-- BEGIN --

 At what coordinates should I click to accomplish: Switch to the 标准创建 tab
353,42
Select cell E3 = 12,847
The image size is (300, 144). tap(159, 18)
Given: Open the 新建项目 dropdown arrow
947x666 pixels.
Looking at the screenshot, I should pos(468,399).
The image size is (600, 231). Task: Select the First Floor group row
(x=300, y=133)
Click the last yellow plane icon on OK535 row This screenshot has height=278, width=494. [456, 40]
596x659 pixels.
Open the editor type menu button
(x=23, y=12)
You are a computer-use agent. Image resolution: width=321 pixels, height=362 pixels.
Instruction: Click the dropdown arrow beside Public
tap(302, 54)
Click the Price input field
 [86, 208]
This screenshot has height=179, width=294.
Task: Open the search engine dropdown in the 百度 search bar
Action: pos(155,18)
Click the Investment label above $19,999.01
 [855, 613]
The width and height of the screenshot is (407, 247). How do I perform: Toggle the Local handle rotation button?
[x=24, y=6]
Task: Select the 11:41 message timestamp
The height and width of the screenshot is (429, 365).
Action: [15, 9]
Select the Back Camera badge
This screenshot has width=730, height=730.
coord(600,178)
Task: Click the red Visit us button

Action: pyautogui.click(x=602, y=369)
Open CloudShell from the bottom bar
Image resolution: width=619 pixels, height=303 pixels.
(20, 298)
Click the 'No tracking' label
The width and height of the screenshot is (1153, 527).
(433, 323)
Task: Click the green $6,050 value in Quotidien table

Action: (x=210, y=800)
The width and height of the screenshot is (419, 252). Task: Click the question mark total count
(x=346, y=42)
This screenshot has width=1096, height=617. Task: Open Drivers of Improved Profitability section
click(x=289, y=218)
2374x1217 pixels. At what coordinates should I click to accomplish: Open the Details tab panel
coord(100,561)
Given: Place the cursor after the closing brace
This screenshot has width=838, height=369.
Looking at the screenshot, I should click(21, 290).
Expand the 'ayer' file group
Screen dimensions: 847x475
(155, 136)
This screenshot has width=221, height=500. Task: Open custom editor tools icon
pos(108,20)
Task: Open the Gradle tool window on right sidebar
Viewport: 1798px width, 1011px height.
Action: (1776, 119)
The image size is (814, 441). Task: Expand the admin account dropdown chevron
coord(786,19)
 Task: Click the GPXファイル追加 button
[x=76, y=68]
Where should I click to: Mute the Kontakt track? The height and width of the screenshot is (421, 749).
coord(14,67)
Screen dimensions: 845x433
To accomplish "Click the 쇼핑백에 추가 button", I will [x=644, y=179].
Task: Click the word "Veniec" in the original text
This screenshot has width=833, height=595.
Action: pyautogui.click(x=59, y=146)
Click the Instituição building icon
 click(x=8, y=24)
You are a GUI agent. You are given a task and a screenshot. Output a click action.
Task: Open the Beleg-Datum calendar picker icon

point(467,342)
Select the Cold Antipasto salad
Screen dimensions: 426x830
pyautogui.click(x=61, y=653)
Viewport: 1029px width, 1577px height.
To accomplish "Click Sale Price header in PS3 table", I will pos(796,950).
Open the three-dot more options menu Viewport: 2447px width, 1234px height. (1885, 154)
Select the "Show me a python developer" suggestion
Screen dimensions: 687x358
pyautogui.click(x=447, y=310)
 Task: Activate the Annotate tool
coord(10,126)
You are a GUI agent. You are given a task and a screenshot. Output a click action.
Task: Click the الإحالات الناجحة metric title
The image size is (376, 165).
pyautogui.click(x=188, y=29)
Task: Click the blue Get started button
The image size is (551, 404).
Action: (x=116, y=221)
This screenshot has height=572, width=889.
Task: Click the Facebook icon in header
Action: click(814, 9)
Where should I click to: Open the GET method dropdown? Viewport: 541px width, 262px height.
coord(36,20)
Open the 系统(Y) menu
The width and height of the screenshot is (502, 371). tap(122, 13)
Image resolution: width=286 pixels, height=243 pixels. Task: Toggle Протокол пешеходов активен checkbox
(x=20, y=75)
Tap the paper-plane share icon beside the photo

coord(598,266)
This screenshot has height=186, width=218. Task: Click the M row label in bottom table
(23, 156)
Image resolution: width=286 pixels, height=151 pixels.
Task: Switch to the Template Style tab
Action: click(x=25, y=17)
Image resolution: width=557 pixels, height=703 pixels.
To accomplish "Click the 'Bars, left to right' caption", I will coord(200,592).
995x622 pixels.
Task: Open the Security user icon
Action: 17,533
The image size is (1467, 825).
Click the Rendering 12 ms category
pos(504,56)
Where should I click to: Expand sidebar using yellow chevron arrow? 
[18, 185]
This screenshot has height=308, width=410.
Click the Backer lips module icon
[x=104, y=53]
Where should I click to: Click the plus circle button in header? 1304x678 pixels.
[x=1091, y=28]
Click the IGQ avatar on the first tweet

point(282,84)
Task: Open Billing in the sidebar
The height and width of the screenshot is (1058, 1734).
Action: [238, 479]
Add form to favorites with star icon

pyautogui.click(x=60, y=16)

-- END --

# Task
Copy all of the material above without changing a single character, keeping every line in its original order.

# Solved problem
 At what coordinates should I click to accomplish: Switch to the 标准创建 tab
353,42
Select cell E3 = 12,847
The image size is (300, 144). tap(159, 18)
Given: Open the 新建项目 dropdown arrow
947x666 pixels.
Looking at the screenshot, I should pos(468,399).
The image size is (600, 231). Task: Select the First Floor group row
(x=300, y=133)
Click the last yellow plane icon on OK535 row This screenshot has height=278, width=494. [456, 40]
596x659 pixels.
Open the editor type menu button
(x=23, y=12)
You are a computer-use agent. Image resolution: width=321 pixels, height=362 pixels.
Instruction: Click the dropdown arrow beside Public
tap(302, 54)
Click the Price input field
 [86, 208]
This screenshot has height=179, width=294.
Task: Open the search engine dropdown in the 百度 search bar
Action: pos(155,18)
Click the Investment label above $19,999.01
 [855, 613]
The width and height of the screenshot is (407, 247). How do I perform: Toggle the Local handle rotation button?
[x=24, y=6]
Task: Select the 11:41 message timestamp
The height and width of the screenshot is (429, 365).
Action: [15, 9]
Select the Back Camera badge
This screenshot has width=730, height=730.
coord(600,178)
Task: Click the red Visit us button

Action: pyautogui.click(x=602, y=369)
Open CloudShell from the bottom bar
Image resolution: width=619 pixels, height=303 pixels.
(20, 298)
Click the 'No tracking' label
The width and height of the screenshot is (1153, 527).
(433, 323)
Task: Click the green $6,050 value in Quotidien table

Action: (x=210, y=800)
The width and height of the screenshot is (419, 252). Task: Click the question mark total count
(x=346, y=42)
This screenshot has width=1096, height=617. Task: Open Drivers of Improved Profitability section
click(x=289, y=218)
2374x1217 pixels. At what coordinates should I click to accomplish: Open the Details tab panel
coord(100,561)
Given: Place the cursor after the closing brace
This screenshot has width=838, height=369.
Looking at the screenshot, I should click(21, 290).
Expand the 'ayer' file group
Screen dimensions: 847x475
(155, 136)
This screenshot has width=221, height=500. Task: Open custom editor tools icon
pos(108,20)
Task: Open the Gradle tool window on right sidebar
Viewport: 1798px width, 1011px height.
Action: (1776, 119)
The image size is (814, 441). Task: Expand the admin account dropdown chevron
coord(786,19)
 Task: Click the GPXファイル追加 button
[x=76, y=68]
Where should I click to: Mute the Kontakt track? The height and width of the screenshot is (421, 749).
coord(14,67)
Screen dimensions: 845x433
To accomplish "Click the 쇼핑백에 추가 button", I will [x=644, y=179].
Task: Click the word "Veniec" in the original text
This screenshot has width=833, height=595.
Action: pyautogui.click(x=59, y=146)
Click the Instituição building icon
 click(x=8, y=24)
You are a GUI agent. You are given a task and a screenshot. Output a click action.
Task: Open the Beleg-Datum calendar picker icon

point(467,342)
Select the Cold Antipasto salad
Screen dimensions: 426x830
pyautogui.click(x=61, y=653)
Viewport: 1029px width, 1577px height.
To accomplish "Click Sale Price header in PS3 table", I will pos(796,950).
Open the three-dot more options menu Viewport: 2447px width, 1234px height. (1885, 154)
Select the "Show me a python developer" suggestion
Screen dimensions: 687x358
pyautogui.click(x=447, y=310)
 Task: Activate the Annotate tool
coord(10,126)
You are a GUI agent. You are given a task and a screenshot. Output a click action.
Task: Click the الإحالات الناجحة metric title
The image size is (376, 165).
pyautogui.click(x=188, y=29)
Task: Click the blue Get started button
The image size is (551, 404).
Action: (x=116, y=221)
This screenshot has height=572, width=889.
Task: Click the Facebook icon in header
Action: click(814, 9)
Where should I click to: Open the GET method dropdown? Viewport: 541px width, 262px height.
coord(36,20)
Open the 系统(Y) menu
The width and height of the screenshot is (502, 371). tap(122, 13)
Image resolution: width=286 pixels, height=243 pixels. Task: Toggle Протокол пешеходов активен checkbox
(x=20, y=75)
Tap the paper-plane share icon beside the photo

coord(598,266)
This screenshot has height=186, width=218. Task: Click the M row label in bottom table
(23, 156)
Image resolution: width=286 pixels, height=151 pixels.
Task: Switch to the Template Style tab
Action: click(x=25, y=17)
Image resolution: width=557 pixels, height=703 pixels.
To accomplish "Click the 'Bars, left to right' caption", I will coord(200,592).
995x622 pixels.
Task: Open the Security user icon
Action: 17,533
The image size is (1467, 825).
Click the Rendering 12 ms category
pos(504,56)
Where should I click to: Expand sidebar using yellow chevron arrow? 
[18, 185]
This screenshot has height=308, width=410.
Click the Backer lips module icon
[x=104, y=53]
Where should I click to: Click the plus circle button in header? 1304x678 pixels.
[x=1091, y=28]
Click the IGQ avatar on the first tweet

point(282,84)
Task: Open Billing in the sidebar
The height and width of the screenshot is (1058, 1734).
Action: [238, 479]
Add form to favorites with star icon

pyautogui.click(x=60, y=16)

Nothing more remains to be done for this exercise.